People enjoy saying No because they’re used to it and it’s easy.

It’s always easier for people to tell you No than it is for them to say Yes. A No means they don’t have to do any work and you’ll fuck right off and leave ’em alone. A Yes means they’ve committed to something. You try giving a busy person that choice, and tell me which option you’d bet your money on.

No comes easy to folks because we grow up hearing it all the time. How many parents say Yes to their kids even half as often as they say No? How many parents open possibilities up instead of closing options off? How many times are we told You Can’t Do That and left to figure out what we can do on our own?

When you add it all up, you start to understand that the gatekeepers we rely on are far more likely to tell us No than they are to say Yes, no matter how hard we’ve worked or how much we think we’ve stacked the odds in our favor.

There’s nothing more depressing than rejection.

I’ve got so many rejection letters. From companies like Apple and Microsoft, even Buffer and Atlassian and a bunch of Aussie VC firms. From record labels like Sony, EMI, Victory, Dischord…from publishers, from agents, from art galleries, from DC Comics and Marvel, from Twitter, Facebook, Google, Instagram, LinkedIn, from MySpace back in the day, and from TIME magazine years before they approached me to invite me to write for Motto.

Every single one of those rejections hit me like a metric fuck tonne of bricks. I felt like I was a failure, every single time. And you know what? I probably sat down in the shower, drinking Budweiser and listening to Tom Waits, because I have a glorious track record of being really shit at handling emotional let downs in a positive way. But I digress.

When I set myself up to meet those rejections, by relying on the gatekeepers to tell me whether or not I had their permission to be somebody and do something, I was committing to the possibility of feeling like absolute shit. I was committing myself to someone telling me No. I wasn’t telling myself Yes at all.

I try never to rely on gatekeepers anymore. I don’t pin my hopes on them. I want them to help me out, sure — I want the opportunities they can give me. But there’s no way I want to make their permission the be-all and end-all.

That’s why I don’t just chase publishing opportunities.
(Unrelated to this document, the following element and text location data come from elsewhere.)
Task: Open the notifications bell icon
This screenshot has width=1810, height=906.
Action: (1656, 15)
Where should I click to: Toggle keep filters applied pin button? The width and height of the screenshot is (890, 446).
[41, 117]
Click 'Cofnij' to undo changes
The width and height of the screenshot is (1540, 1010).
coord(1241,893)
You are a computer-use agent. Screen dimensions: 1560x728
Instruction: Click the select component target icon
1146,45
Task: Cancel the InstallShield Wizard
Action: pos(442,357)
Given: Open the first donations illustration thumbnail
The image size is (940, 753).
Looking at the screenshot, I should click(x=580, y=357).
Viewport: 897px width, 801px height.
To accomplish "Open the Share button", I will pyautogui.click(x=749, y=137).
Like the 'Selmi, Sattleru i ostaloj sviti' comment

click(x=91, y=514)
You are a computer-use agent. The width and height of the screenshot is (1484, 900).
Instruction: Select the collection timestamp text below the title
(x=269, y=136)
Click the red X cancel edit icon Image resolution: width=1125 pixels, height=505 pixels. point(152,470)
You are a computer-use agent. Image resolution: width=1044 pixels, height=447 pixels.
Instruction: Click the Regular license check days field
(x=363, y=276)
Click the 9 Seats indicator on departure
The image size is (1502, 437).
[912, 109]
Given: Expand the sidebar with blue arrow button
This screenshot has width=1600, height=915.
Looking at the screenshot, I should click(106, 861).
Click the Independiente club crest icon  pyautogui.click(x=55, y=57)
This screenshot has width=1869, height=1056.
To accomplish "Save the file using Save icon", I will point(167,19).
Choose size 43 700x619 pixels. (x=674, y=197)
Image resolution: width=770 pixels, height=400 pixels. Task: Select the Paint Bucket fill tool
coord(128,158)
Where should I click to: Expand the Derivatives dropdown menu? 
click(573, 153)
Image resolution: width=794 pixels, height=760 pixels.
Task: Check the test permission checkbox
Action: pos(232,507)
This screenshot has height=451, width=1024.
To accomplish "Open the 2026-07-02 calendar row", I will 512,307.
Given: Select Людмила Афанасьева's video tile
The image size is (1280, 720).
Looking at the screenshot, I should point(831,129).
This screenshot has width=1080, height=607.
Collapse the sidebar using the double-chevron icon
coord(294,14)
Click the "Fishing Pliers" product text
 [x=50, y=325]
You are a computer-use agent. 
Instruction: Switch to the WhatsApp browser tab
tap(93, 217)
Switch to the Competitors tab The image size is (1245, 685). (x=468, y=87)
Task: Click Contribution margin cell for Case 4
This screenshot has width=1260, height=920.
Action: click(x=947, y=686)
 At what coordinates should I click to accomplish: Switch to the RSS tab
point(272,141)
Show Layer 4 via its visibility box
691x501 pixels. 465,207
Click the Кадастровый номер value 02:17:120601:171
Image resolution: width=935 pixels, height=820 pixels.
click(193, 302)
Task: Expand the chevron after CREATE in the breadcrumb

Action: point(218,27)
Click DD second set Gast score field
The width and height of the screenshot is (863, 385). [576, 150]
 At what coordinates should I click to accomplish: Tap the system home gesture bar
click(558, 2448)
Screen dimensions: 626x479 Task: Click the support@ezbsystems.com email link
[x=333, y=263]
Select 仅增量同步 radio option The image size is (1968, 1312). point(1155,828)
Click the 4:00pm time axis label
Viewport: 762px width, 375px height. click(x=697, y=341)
I get out and make publishing opportunities.

That’s why I don’t just wait for people to let me speak. I make my own opportunities by booking a room and telling people to come and hear me talk.

That’s why I don’t just pitch investors for Creatomic, I fund it myself so that the only person who I have to rely on to say Yes is me.

Those ways of avoiding the gatekeeper are possible because I have the online tools necessary to communicate with anyone and everyone at any given time. I don’t totally reject the outside help of the people who can help me, but I also don’t rely on it entirely and sit around wishing I had someone tell me Yes.

While I’m waiting to hear that Yes, I’m giving myself permission every day to get out there and get it done.